La causa intentata dai creditori in Tribunale sul caso del “Papa Giovanni XXIII”: l’otto maggio verrà chiamato a deporre come testimone pure l’arcivescovo emerito monsignor Salvatore Nunnari

L'istituto "Papa Giovanni XXI" di Serra d'Aiello

Il risarcimento milionario. E lo scandalo del “Papa Giovanni XXIII” di Serra d’Aiello. La struttura sanitaria di accoglienza, voluta da monsignor Giulio Sesti Osseo, è ormai chiusa da anni ma le vicende giudiziarie correlate al fallimento, dopo la definizione e le condanne inflitte dai giudici penali, hanno adesso un significativo strascico in sede civile.
Dieci anni dopo il fallimento è stato avviato a chiusura e i crediti - come spesso accade in situazioni del genere - messi all’asta. Nel 2020 sono stati acquistati da una società impegnata in questo complesso settore e, dopo una serie di ulteriori passaggi di mano, ceduti a un’altra società la “Comabio” con sede su via Lungotevere a Roma e capitali belgi. La “Comabio” ha citato in giudizio davanti al Tribunale civile bruzio l’Arcidiocesi di Cosenza-Bisignano. Con l’atto, formalizzato dall’avvocato Mario Paolini, la compagine societaria chiede alla istituzione religiosa il pagamento di 120 milioni di euro dopo che la magistratura adita ne avrà ovviamente accertato la responsabilità nelle traversie economiche sopportate dal “Papa Giovanni XXIII”.

## DATI FORNITI

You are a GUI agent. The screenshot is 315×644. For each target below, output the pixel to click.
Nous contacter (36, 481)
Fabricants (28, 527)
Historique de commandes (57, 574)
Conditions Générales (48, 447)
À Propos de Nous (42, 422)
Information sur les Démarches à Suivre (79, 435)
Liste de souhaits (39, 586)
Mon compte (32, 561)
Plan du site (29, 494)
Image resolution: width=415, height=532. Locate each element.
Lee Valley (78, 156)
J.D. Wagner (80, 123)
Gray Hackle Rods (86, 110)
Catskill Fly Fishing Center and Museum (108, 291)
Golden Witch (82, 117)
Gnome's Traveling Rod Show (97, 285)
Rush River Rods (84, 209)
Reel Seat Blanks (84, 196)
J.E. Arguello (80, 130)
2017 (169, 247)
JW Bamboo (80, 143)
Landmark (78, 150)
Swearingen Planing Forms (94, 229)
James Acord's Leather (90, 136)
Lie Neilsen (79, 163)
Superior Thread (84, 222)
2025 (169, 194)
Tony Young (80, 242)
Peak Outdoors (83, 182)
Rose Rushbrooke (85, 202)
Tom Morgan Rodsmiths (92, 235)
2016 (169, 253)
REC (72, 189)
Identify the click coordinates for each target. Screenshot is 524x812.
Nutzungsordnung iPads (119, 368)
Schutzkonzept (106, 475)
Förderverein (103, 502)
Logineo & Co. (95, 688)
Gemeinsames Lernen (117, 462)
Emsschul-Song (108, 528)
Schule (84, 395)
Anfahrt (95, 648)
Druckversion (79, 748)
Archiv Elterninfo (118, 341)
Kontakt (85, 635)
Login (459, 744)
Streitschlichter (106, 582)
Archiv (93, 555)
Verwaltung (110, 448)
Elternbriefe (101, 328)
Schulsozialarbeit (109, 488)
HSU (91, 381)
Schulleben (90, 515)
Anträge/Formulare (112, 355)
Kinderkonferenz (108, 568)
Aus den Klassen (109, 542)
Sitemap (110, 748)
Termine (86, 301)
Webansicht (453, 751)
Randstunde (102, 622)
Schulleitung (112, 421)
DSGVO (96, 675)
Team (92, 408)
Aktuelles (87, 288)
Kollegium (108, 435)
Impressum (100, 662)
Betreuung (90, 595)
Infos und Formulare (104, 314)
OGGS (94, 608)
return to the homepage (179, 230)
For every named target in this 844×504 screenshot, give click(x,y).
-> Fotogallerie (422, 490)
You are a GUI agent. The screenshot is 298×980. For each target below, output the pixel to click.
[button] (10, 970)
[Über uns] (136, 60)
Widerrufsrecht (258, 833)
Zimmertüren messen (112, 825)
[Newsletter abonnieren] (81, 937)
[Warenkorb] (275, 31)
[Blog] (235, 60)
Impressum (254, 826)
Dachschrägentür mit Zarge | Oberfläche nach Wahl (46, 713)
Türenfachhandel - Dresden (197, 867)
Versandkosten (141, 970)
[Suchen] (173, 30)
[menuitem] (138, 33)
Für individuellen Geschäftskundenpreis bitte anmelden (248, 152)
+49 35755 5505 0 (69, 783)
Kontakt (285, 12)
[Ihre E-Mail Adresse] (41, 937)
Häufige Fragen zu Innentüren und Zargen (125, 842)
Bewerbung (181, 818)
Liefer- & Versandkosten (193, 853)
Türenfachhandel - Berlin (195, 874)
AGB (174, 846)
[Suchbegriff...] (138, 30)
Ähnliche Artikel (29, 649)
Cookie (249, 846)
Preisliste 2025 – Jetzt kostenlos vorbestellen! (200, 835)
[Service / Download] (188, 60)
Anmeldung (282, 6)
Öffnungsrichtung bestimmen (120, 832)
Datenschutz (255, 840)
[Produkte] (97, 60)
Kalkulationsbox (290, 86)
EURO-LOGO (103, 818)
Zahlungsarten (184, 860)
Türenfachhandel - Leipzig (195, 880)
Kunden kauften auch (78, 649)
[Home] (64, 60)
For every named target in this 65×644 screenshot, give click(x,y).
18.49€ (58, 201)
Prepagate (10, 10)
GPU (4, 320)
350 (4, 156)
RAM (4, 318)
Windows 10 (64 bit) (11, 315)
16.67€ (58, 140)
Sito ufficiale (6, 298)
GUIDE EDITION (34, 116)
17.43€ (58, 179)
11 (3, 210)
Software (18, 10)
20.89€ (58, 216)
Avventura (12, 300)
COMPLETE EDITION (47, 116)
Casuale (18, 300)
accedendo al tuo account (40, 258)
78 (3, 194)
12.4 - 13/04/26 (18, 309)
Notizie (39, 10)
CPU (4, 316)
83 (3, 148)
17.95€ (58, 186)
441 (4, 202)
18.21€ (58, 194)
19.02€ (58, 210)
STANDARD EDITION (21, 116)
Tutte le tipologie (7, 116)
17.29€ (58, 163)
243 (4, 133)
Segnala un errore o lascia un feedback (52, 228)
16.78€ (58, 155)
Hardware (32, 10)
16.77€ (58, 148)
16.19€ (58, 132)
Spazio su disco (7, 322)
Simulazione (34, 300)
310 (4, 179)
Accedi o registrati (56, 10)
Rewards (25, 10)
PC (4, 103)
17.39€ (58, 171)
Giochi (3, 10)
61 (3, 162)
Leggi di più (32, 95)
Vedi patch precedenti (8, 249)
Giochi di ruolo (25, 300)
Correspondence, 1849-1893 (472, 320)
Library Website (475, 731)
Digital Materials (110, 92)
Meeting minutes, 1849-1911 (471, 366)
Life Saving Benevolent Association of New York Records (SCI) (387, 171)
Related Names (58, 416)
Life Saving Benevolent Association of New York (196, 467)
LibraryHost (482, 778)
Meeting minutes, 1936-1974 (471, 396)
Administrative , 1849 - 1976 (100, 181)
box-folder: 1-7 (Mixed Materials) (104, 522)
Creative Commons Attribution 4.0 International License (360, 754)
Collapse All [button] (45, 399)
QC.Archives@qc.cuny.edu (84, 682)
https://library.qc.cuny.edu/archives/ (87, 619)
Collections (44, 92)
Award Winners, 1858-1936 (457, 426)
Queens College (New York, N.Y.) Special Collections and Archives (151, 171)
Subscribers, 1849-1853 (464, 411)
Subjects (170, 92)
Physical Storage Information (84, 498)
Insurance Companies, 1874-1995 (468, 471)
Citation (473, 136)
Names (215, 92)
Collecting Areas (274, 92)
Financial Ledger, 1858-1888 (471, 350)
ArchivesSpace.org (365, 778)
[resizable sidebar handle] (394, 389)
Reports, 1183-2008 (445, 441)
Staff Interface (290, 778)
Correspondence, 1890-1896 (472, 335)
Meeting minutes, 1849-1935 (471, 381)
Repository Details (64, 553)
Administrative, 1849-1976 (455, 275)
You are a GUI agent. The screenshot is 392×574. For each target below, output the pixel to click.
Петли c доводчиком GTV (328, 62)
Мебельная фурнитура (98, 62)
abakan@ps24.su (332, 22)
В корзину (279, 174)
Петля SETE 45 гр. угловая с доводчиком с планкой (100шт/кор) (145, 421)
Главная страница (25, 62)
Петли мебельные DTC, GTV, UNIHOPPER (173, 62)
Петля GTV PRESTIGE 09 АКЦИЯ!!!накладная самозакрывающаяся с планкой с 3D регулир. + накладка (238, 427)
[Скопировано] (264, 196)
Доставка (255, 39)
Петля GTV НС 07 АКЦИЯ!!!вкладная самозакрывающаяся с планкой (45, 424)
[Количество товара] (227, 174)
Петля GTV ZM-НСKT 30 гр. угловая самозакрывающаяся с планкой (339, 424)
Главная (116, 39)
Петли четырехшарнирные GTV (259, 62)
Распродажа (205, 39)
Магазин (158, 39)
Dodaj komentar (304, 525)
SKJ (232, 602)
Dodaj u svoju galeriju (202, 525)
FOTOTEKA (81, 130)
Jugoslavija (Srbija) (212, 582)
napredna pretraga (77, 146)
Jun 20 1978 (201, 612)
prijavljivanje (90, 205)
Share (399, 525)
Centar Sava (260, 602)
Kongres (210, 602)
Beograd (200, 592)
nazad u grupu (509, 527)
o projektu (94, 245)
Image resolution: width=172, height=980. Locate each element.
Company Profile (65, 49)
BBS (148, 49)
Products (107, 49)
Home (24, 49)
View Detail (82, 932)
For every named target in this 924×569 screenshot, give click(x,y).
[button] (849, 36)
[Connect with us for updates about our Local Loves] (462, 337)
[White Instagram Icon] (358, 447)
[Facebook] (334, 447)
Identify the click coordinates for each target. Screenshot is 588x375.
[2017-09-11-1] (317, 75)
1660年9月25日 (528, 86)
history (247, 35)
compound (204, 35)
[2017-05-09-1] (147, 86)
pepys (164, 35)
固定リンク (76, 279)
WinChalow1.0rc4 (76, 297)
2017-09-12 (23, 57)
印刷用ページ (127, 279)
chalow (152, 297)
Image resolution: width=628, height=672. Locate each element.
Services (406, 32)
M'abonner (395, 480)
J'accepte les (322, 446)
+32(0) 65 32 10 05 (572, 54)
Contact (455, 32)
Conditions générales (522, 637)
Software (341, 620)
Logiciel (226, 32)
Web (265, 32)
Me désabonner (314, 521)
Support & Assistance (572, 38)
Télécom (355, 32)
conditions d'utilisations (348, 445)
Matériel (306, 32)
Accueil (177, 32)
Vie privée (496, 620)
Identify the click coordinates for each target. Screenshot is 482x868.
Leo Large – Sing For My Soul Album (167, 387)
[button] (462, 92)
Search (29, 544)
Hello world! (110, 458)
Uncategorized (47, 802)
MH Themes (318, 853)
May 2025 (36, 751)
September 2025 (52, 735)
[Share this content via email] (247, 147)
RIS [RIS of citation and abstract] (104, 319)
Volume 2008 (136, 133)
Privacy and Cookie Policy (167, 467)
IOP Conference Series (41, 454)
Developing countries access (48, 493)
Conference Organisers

## ATTIVITÀ DA SVOLGERE
(1) Le affermazioni (a), (b) e (c) concordano con l'articolo sul caso del “Papa Giovanni XXIII”? Per ciascuna rispondi sì o no e cita le parole decisive del testo. (a) La struttura sanitaria di Serra d'Aiello è ancora in attività. (b) La “Comabio” ha sede a Roma. (c) I crediti sono stati acquistati nel 2018.
(2) Secondo l'articolo sul caso del “Papa Giovanni XXIII”, come sono arrivati i crediti alla “Comabio”? Rispondi in una-tre frasi.
(3) Scrivi il seguito dell'articolo sul caso del “Papa Giovanni XXIII”, a partire dall'ultima frase riportata.

## ESITI PUNTO PER PUNTO
(1)
(a) No: «è ormai chiusa da anni».
(b) Sì: «con sede su via Lungotevere a Roma».
(c) No: «Nel 2020 sono stati acquistati».

(2) Dieci anni dopo il fallimento, la procedura è stata avviata a chiusura e i crediti sono stati messi all'asta. Nel 2020 li ha acquistati una società impegnata in questo settore. Dopo una serie di ulteriori passaggi di mano, sono stati ceduti alla “Comabio”.

(3)
Il giudice delegato alla trattazione della causa, Giusi Ianni, ha disposto l’interrogatorio dell’ex sacerdote Alfredo Luberto, citato in giudizio con la Curia ma non convenuto nella causa e quindi “contumace”, che è stato a lungo amministratore della struttura e risulta già condannato con sentenza definitiva in sede penale: l’audizione è fissata per il prossimo 8 maggio a palazzo di giustizia. Ma a maggio dovrà essere sentito nella veste di testimone pure monsignor Salvatore Nunnari, arcivescovo emerito di Cosenza e Bisignano.